Why I use the colours I use
My palette has undergone many changes and is always an ongoing experiment. With time I have established some principles for choosing the colours I wish to use for any single painting.
As painters know the combinations are endless and I think each artist should have a minimum knowledge about pigments. However the most important question I ask myself in selecting a palette is what each colour can do for me, for my way of painting.
So firstly, what is “my way of painting” ?
I work in flat brushstrokes and in several layers applied wet over dry. I don’t do glazes, only some times I scumble over small areas. Some of my paintings have subdued, earthy colours, others are more saturated. I pay attention to colour temperature and to how chromatic (saturated) a mixture is. The surface in my paintings has texture, some areas of paint are thin and some are thick.
My palette technically allows me to achieve these characteristics for my work. I use high quality paints, and because of availability, all of my paints are either Winsor and Newton or Michael Harding, since they are both stocked in my local shop in London as well as in Italy and Spain. I paint abroad sometimes and I don’t want to develop an addiction to a colour I cannot easily get hold of.

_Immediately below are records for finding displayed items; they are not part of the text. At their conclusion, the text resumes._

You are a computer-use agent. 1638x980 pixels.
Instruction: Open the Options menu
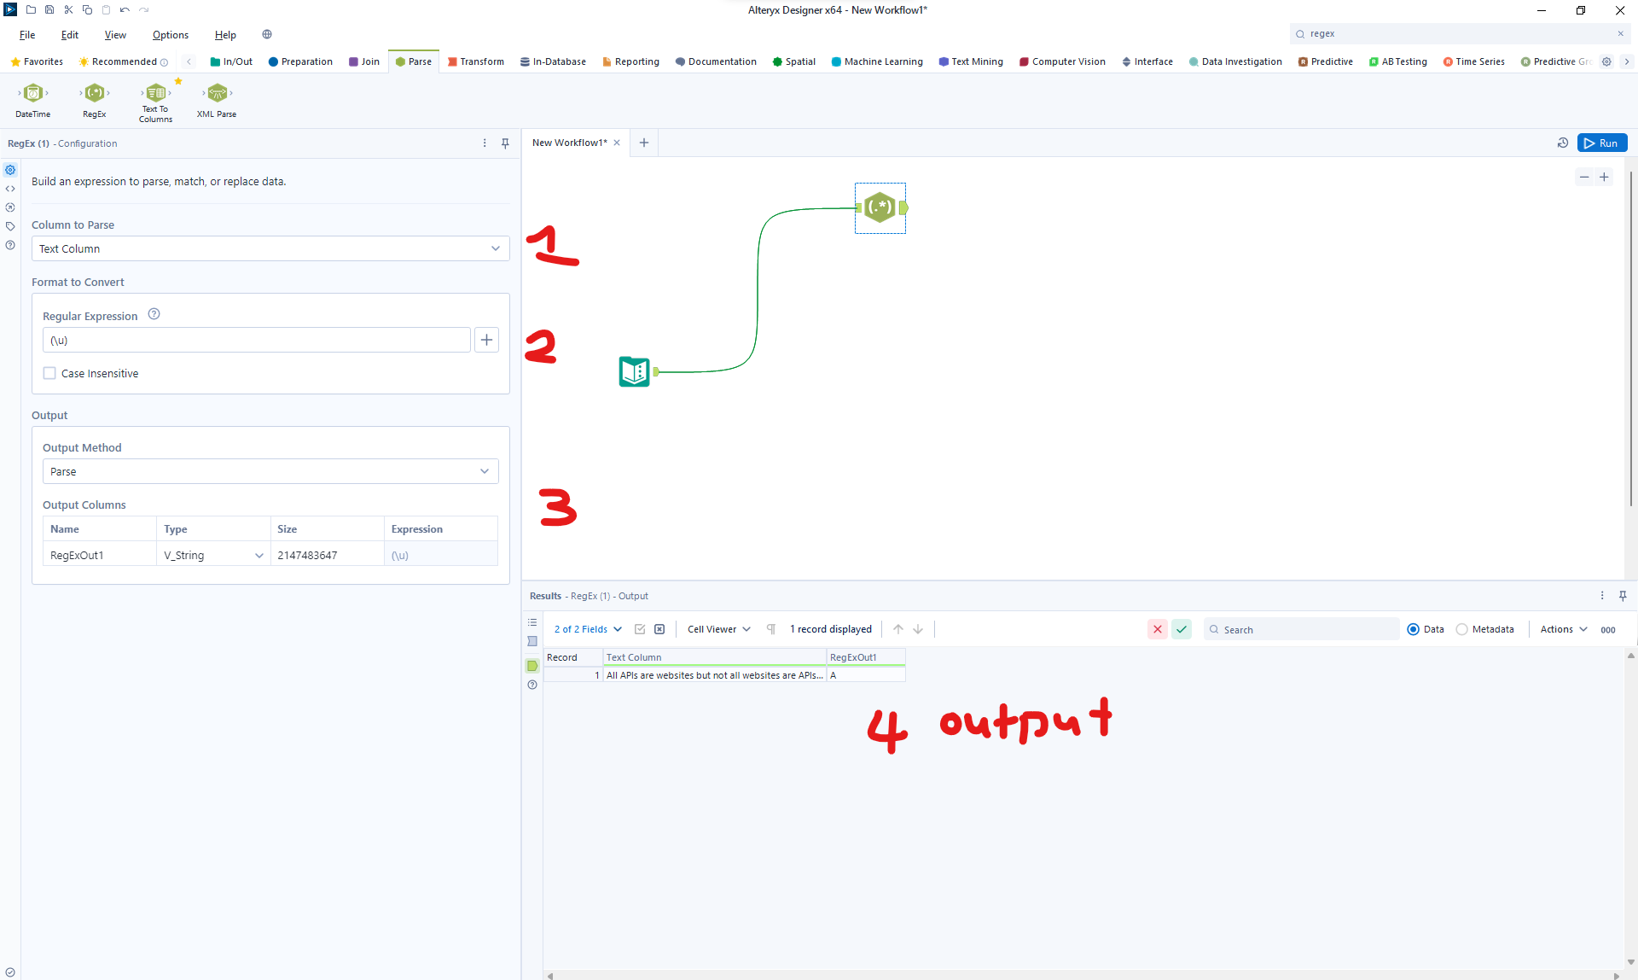tap(171, 35)
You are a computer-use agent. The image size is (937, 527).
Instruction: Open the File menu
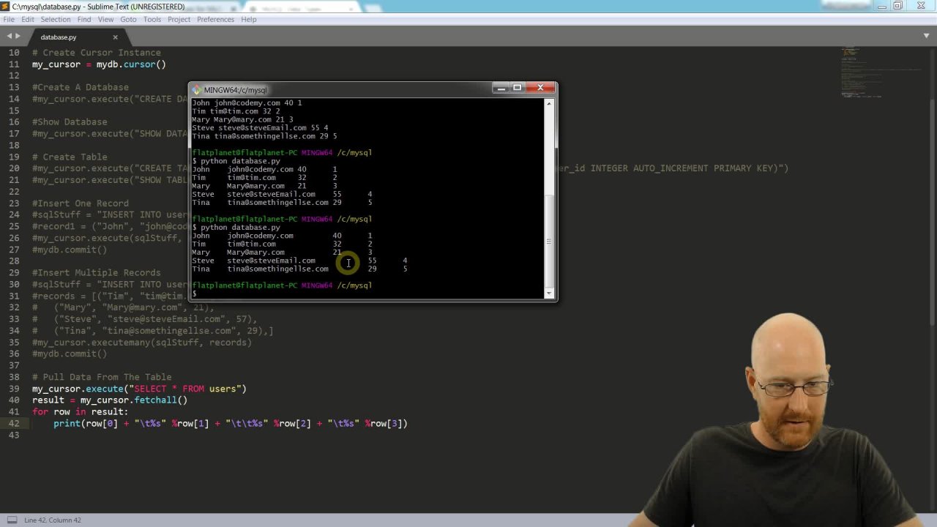[x=9, y=19]

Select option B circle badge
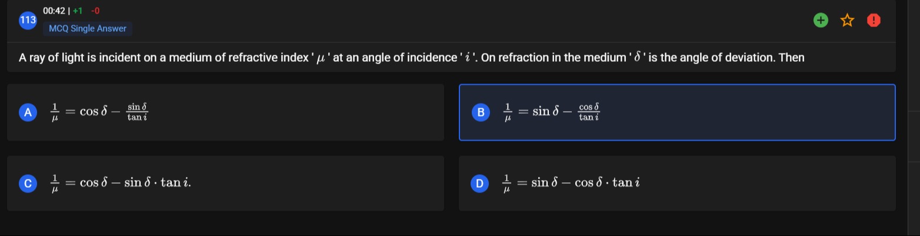[480, 112]
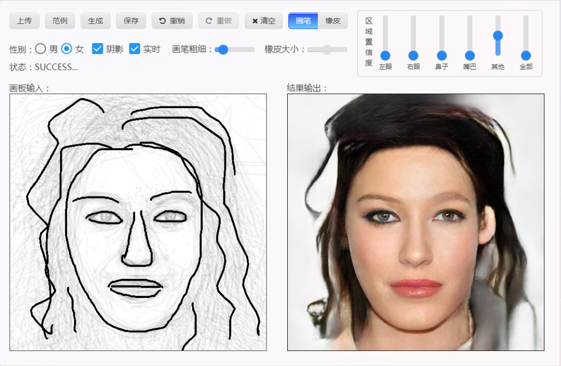This screenshot has width=561, height=366.
Task: Select the 女 gender radio button
Action: point(66,49)
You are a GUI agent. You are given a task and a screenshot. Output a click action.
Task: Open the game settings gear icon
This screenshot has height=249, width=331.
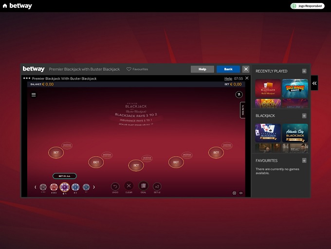tap(234, 193)
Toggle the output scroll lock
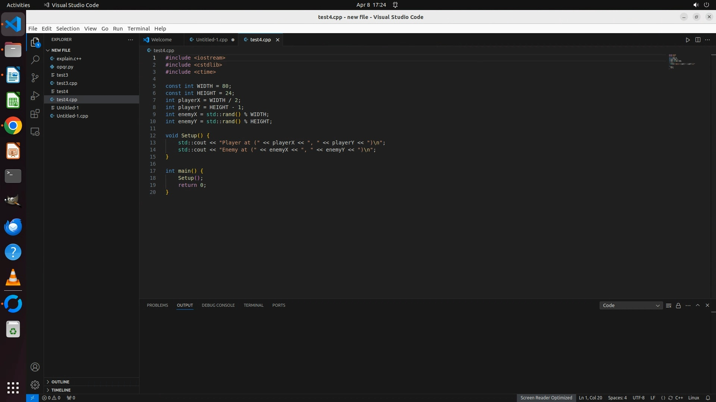This screenshot has width=716, height=402. click(678, 306)
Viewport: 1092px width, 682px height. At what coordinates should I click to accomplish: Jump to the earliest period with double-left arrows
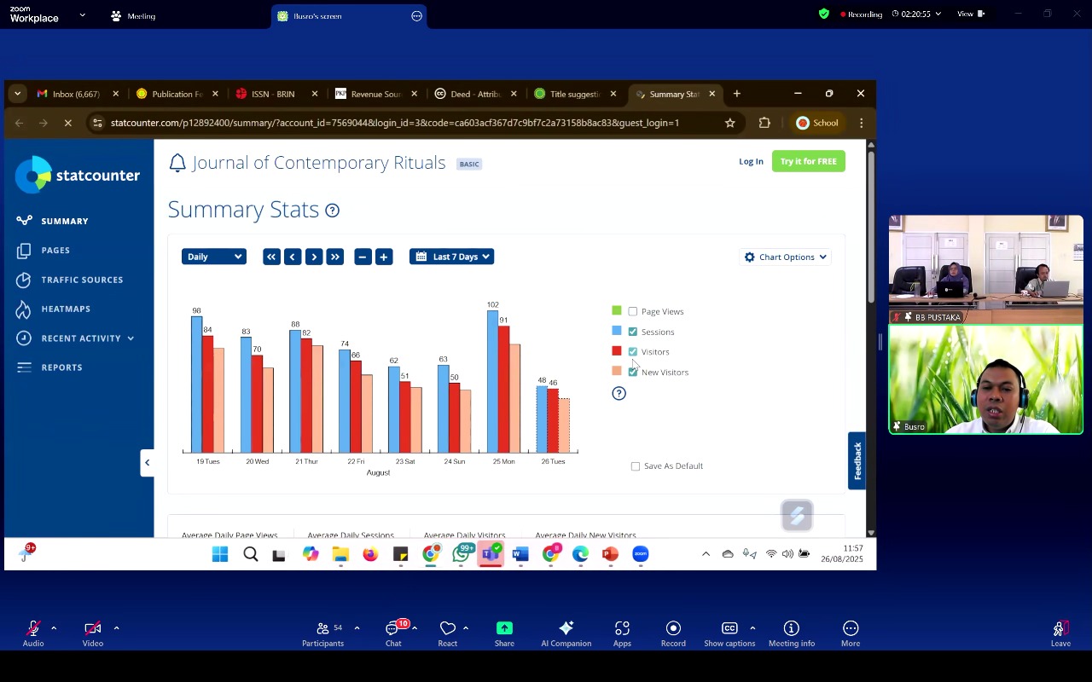coord(271,257)
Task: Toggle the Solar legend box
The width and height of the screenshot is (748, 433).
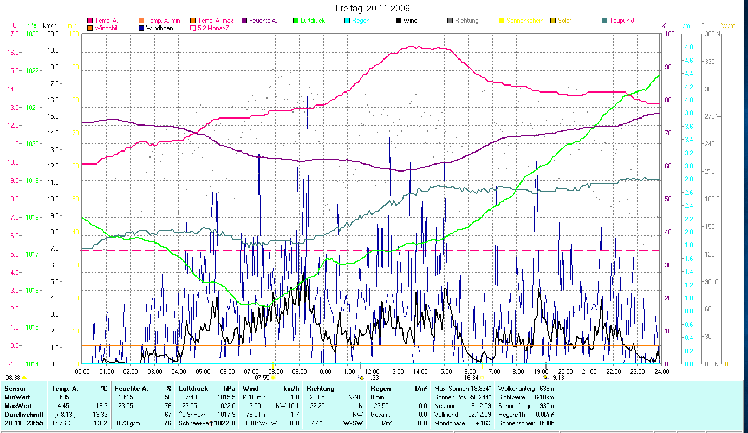Action: coord(553,21)
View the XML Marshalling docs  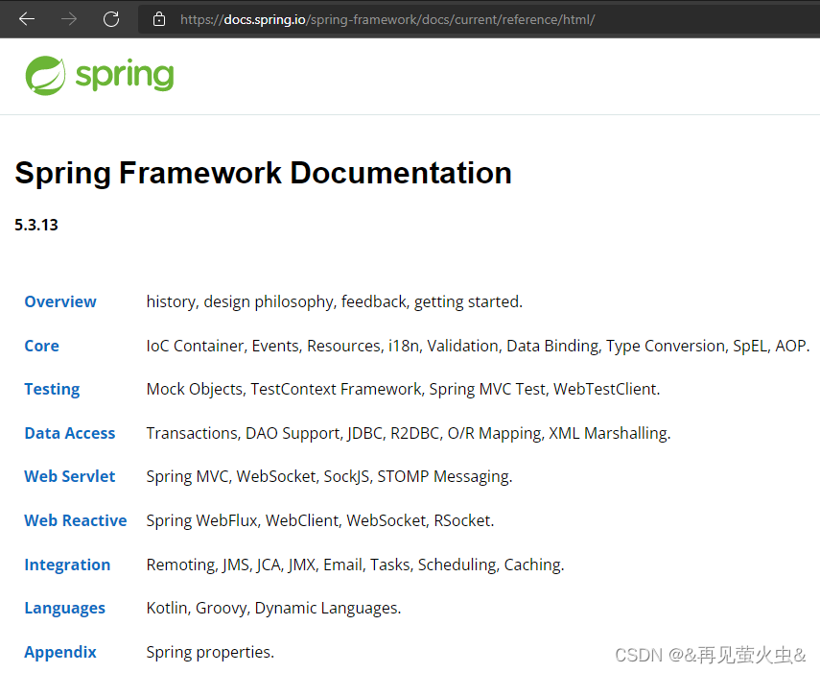pos(607,433)
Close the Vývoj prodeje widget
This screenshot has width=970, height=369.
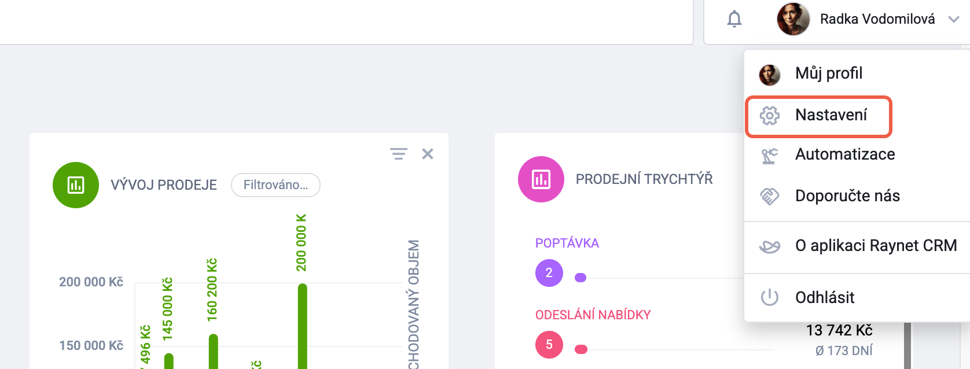[428, 154]
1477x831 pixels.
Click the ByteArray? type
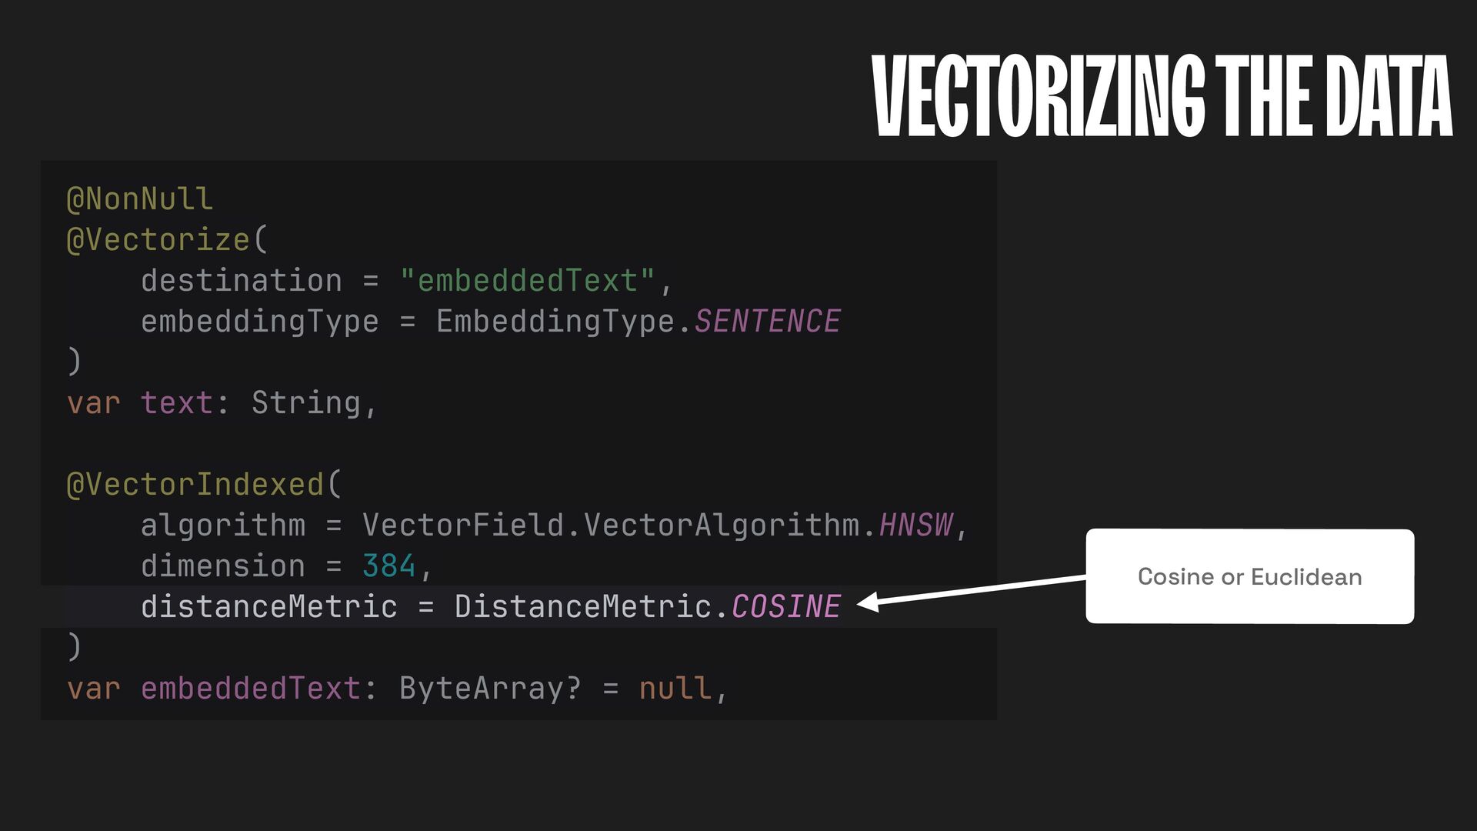point(490,689)
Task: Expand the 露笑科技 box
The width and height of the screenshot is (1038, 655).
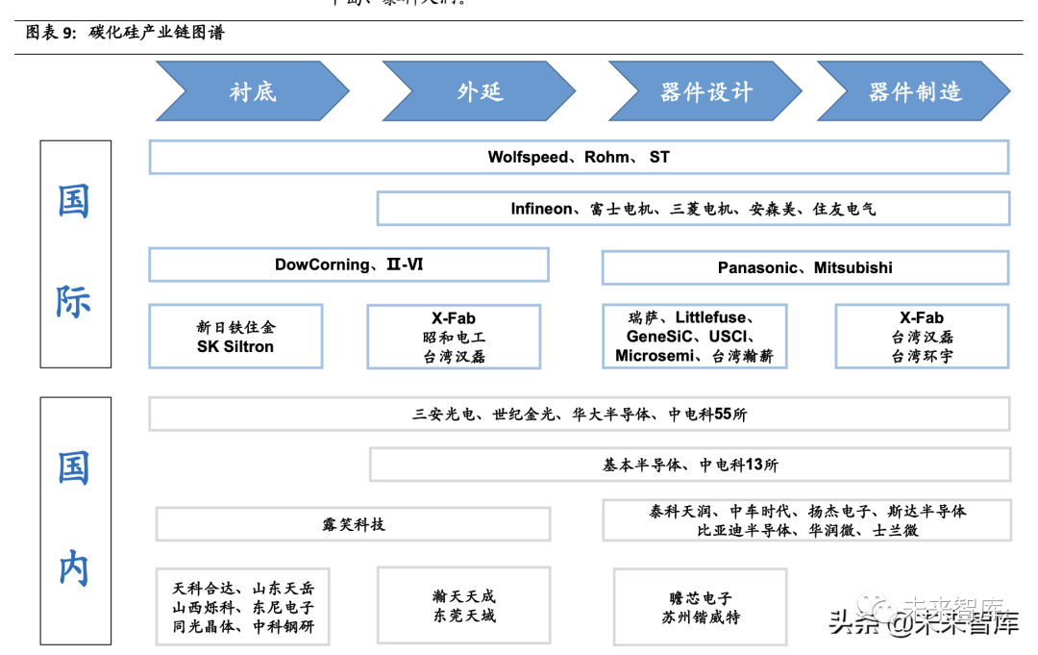Action: tap(352, 523)
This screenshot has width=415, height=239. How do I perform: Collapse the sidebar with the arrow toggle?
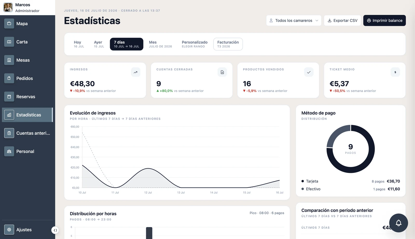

I have been using both flake and titanium white, but I now tend to prefer the latter, particularly in mixture with zinc. Flake has luscious thickness and I think it is also a very good white for painters with less experience.
One of the most common mistakes of the beginner painter is to overuse white in mixtures. Because flake white has less tinting power than titanium, you would need to add quite a large amount of paint before the mixtures might go “chalky”.
As I learned better how to control the white on my palette, I switched to MH Titanium Zinc. The main reason is because flake white is toxic and being an absent-minded cook, I tend to have cuts on my fingers which should not be in contact with lead.
I now use Michael Harding’s Titanium White No. 3 ( with dryers) in the winter and Michael Harding’s Titanium White No. 2 in warmer months.